◆ DATA FOR THIS EXERCISE:
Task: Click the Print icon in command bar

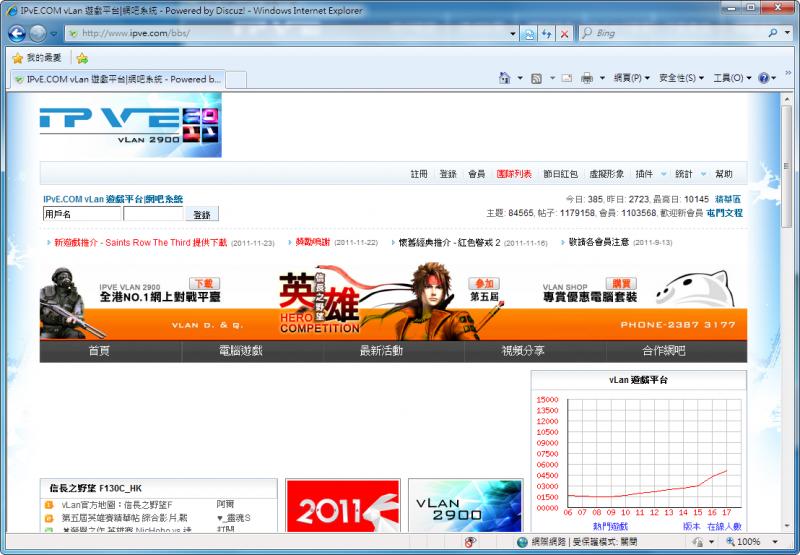Action: [587, 78]

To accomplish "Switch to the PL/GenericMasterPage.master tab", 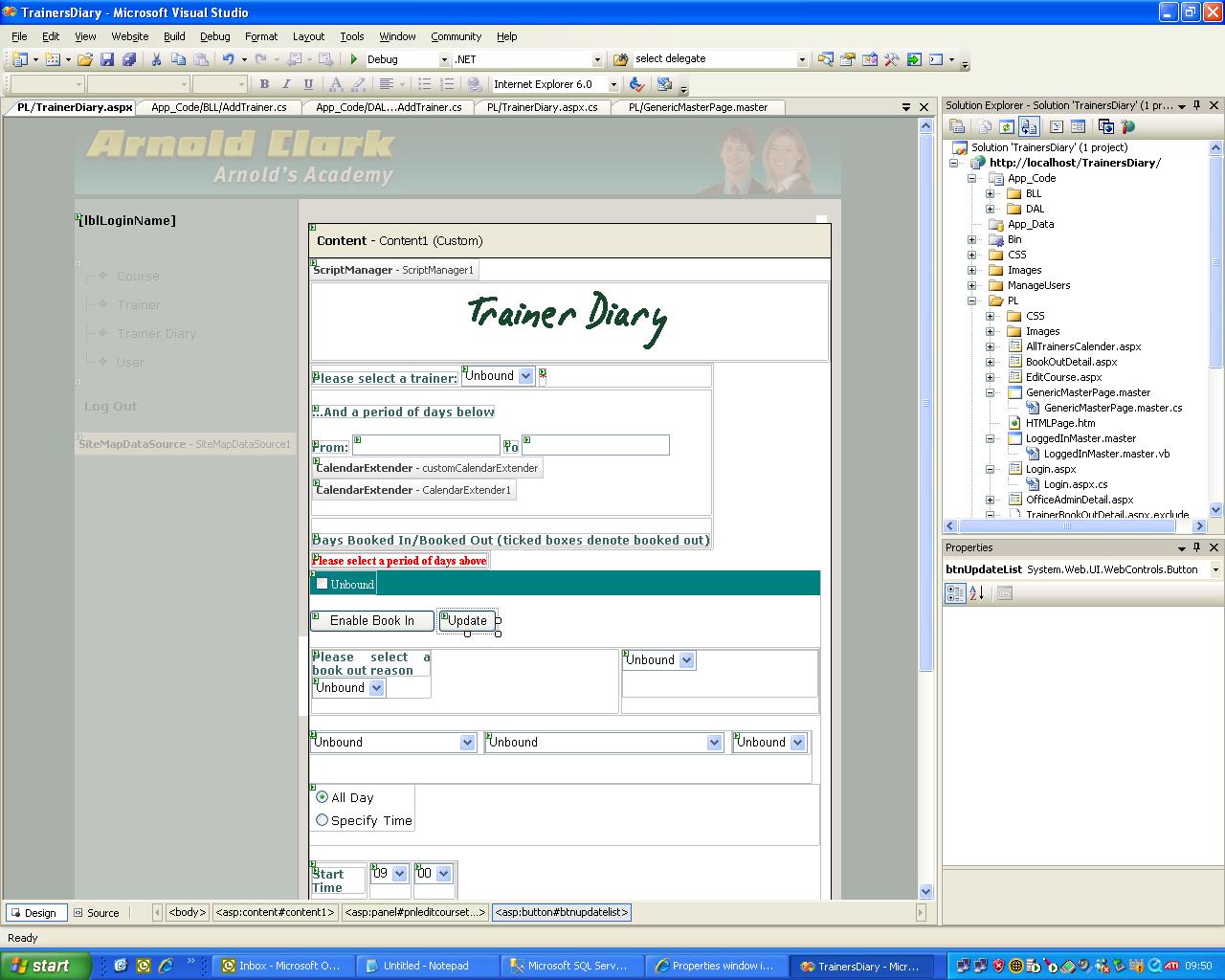I will [698, 107].
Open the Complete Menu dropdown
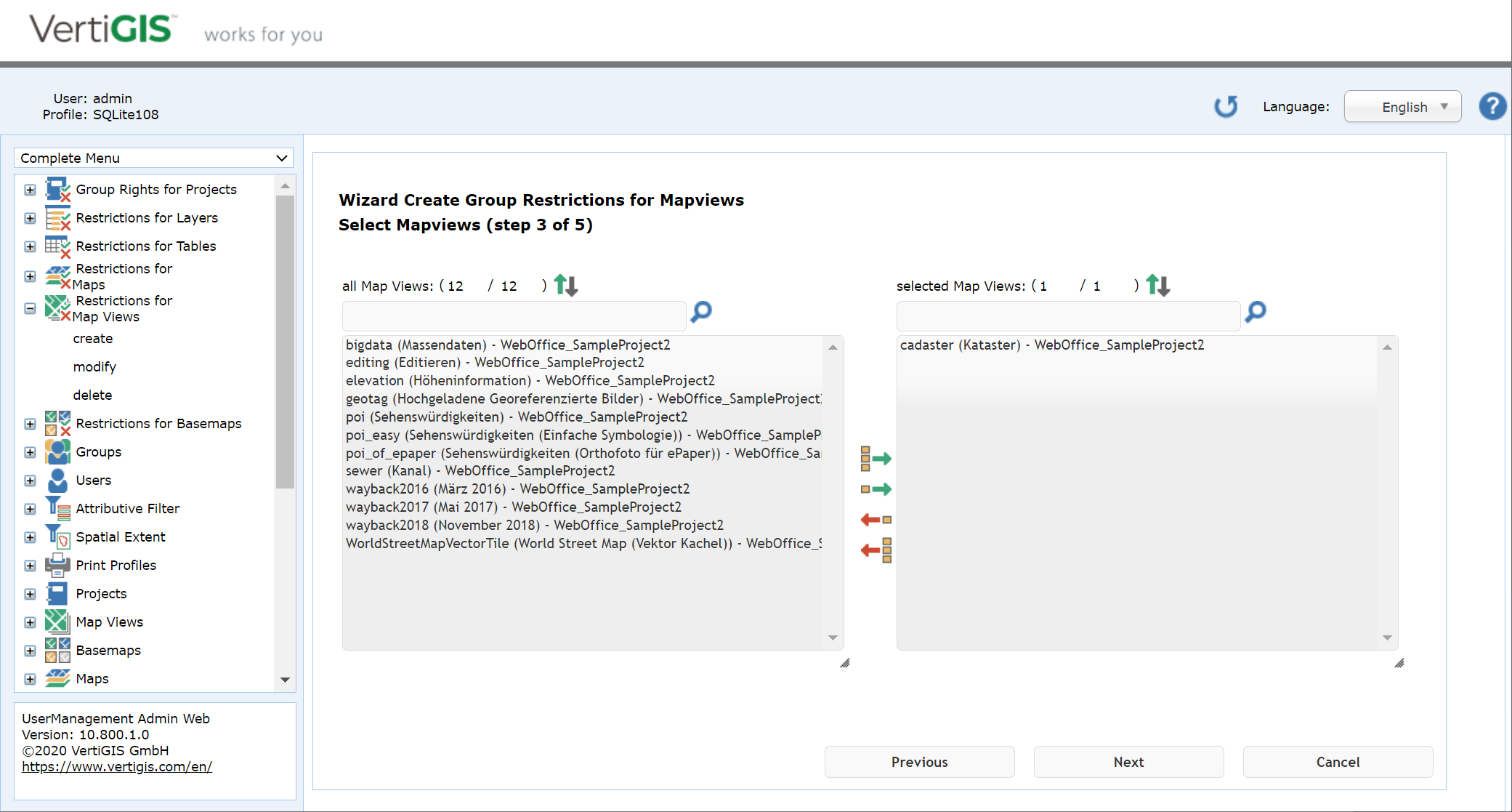 153,158
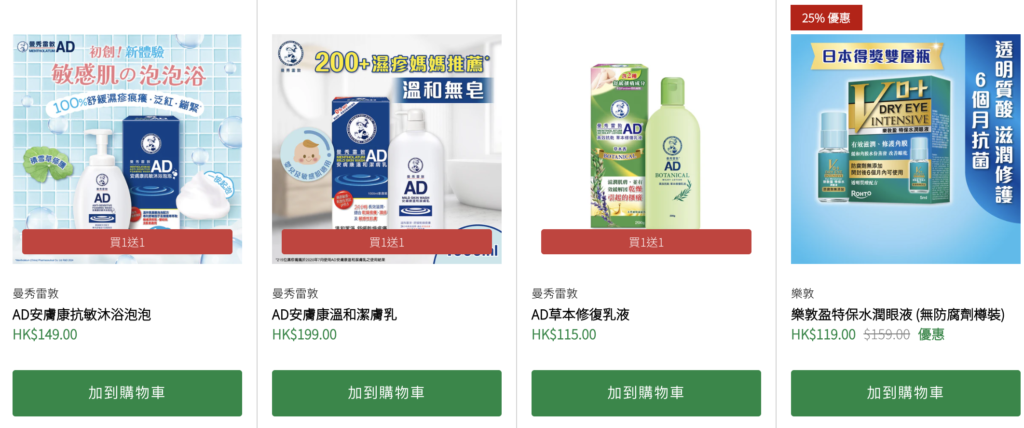Add 樂敦盈特保水潤眼液 to cart
This screenshot has height=428, width=1024.
[x=906, y=393]
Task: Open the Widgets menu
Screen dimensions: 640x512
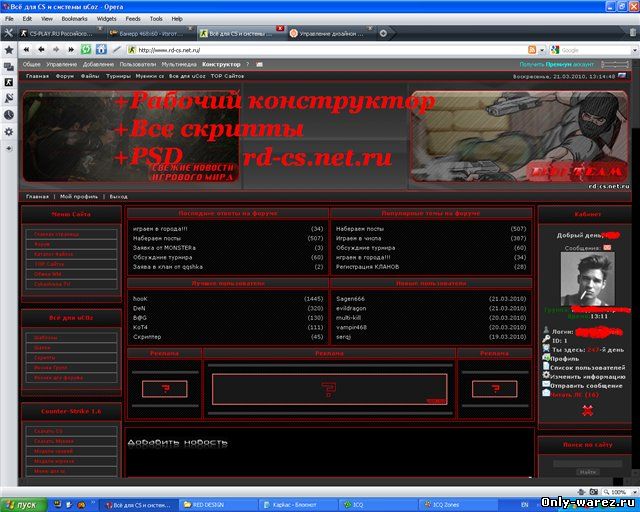Action: click(106, 18)
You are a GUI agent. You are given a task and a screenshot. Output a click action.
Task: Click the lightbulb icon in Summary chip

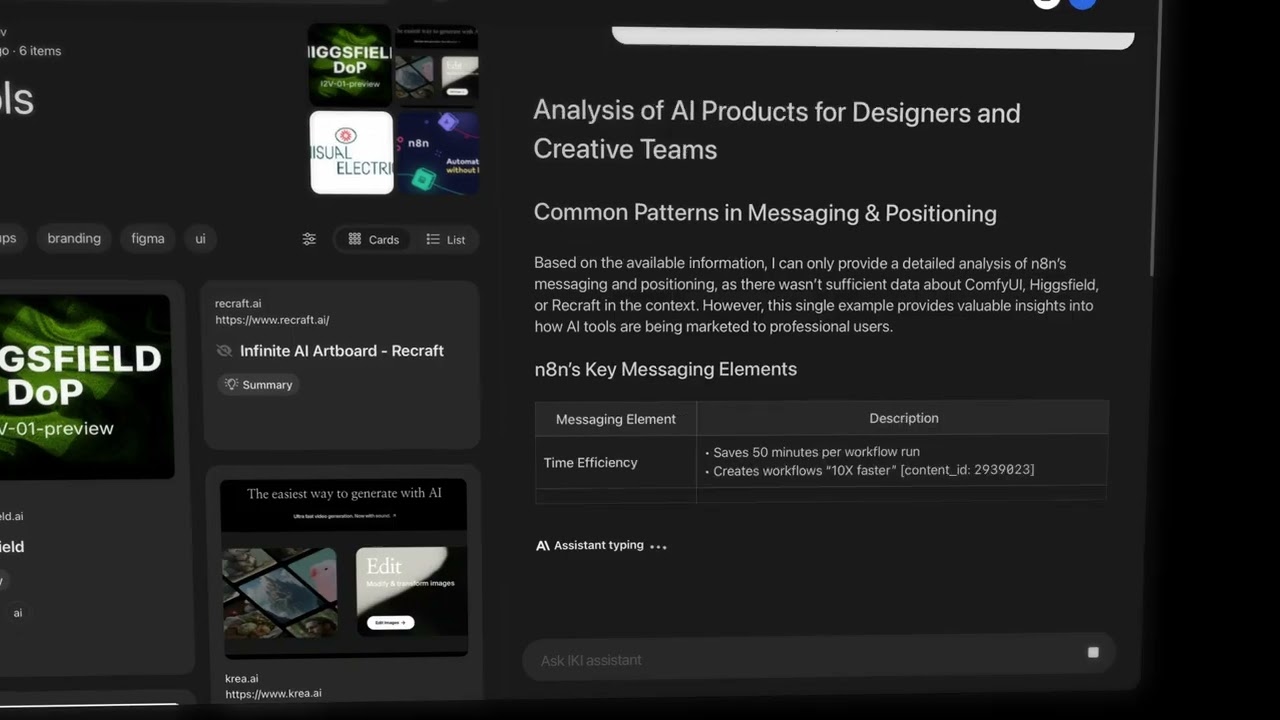[x=232, y=385]
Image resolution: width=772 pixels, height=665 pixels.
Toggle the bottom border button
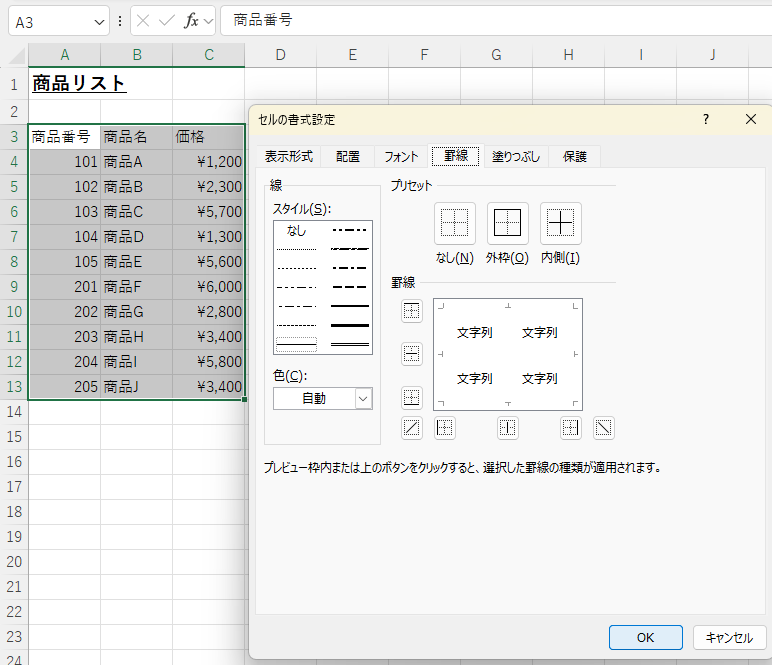(412, 398)
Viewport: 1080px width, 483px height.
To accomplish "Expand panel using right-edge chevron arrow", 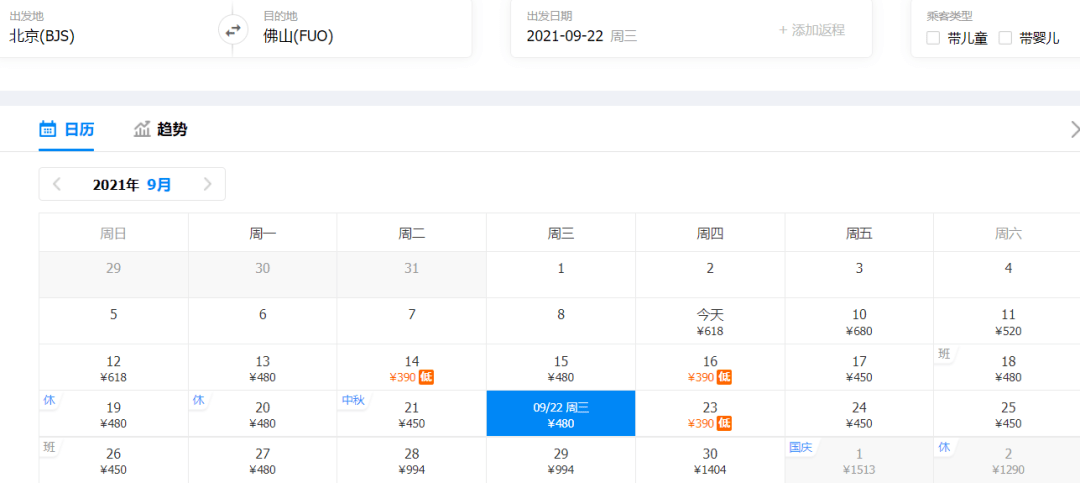I will (1074, 129).
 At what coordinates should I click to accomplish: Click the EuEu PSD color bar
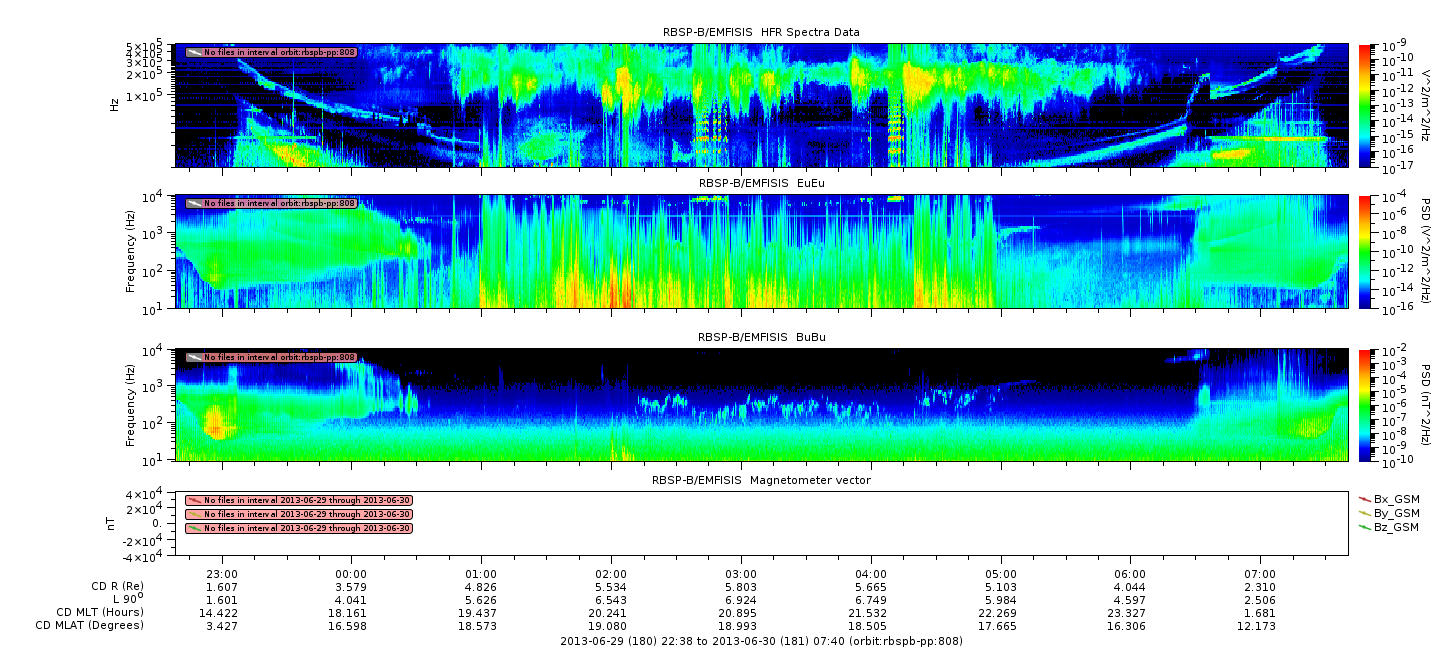pos(1364,251)
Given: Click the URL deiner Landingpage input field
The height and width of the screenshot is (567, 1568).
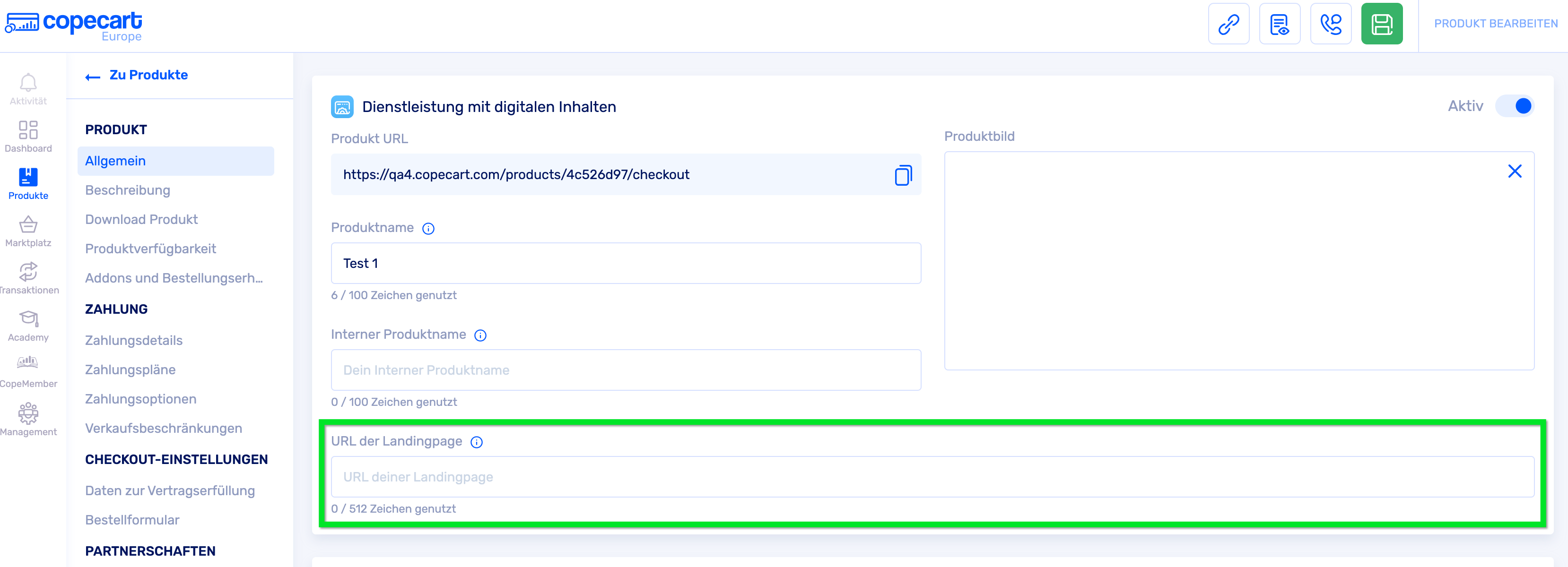Looking at the screenshot, I should click(x=932, y=477).
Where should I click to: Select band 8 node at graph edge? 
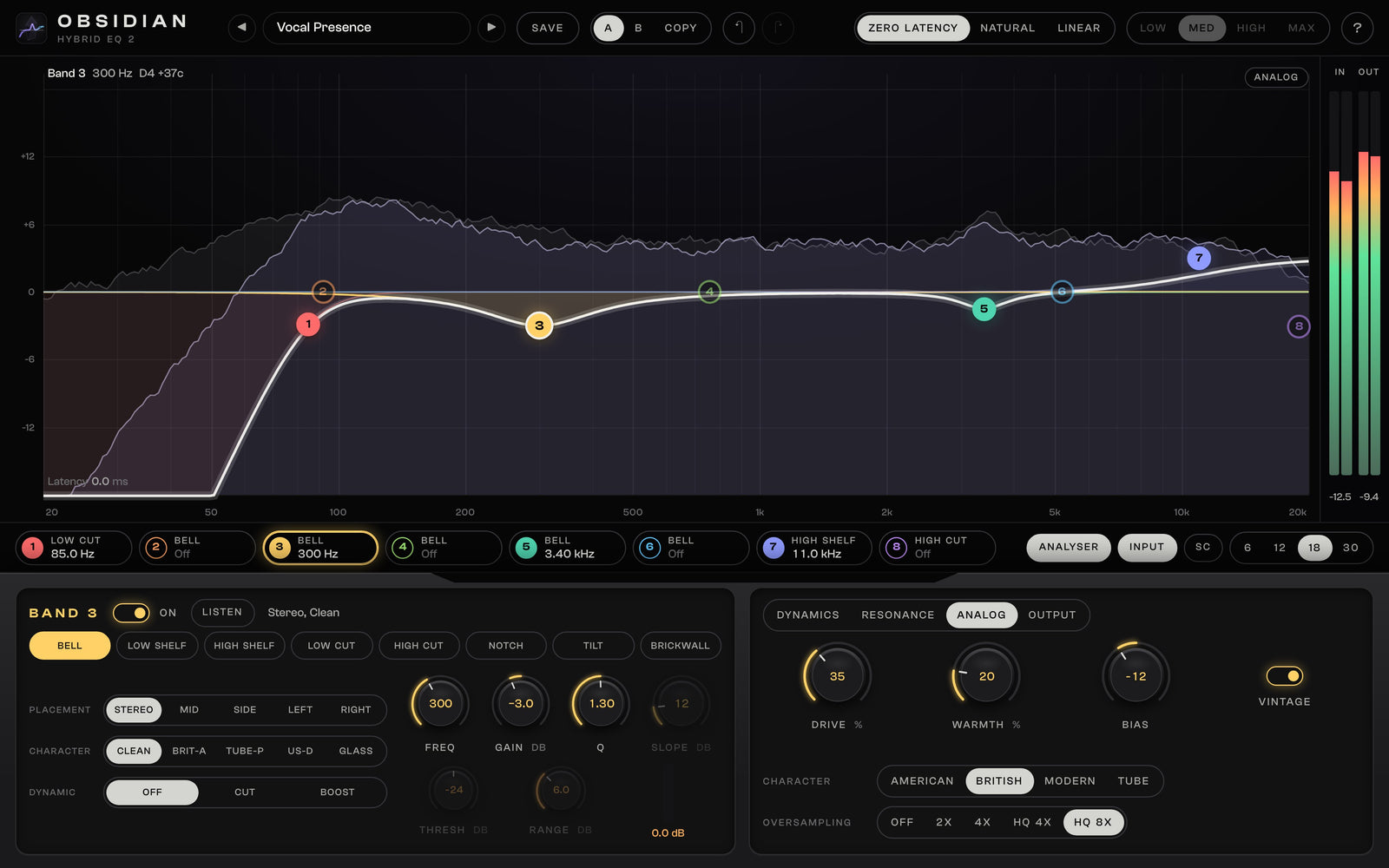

◆ WHAT IS REQUIRED: Output the lines from the one containing "Given: Click the" through the end of the items as a Markdown table with the columns Row and Text, skipping blank lines and leaving out the pictures.

◆ REPLY TO THE EXERCISE:
| Row | Text |
|---|---|
| 1 | Given: Click the URL deiner Landingpage input field |
| 2 | The height and width of the screenshot is (567, 1568). |
| 3 | Looking at the screenshot, I should click(x=932, y=477). |
| 4 | Where should I click to: Select band 8 node at graph edge?  |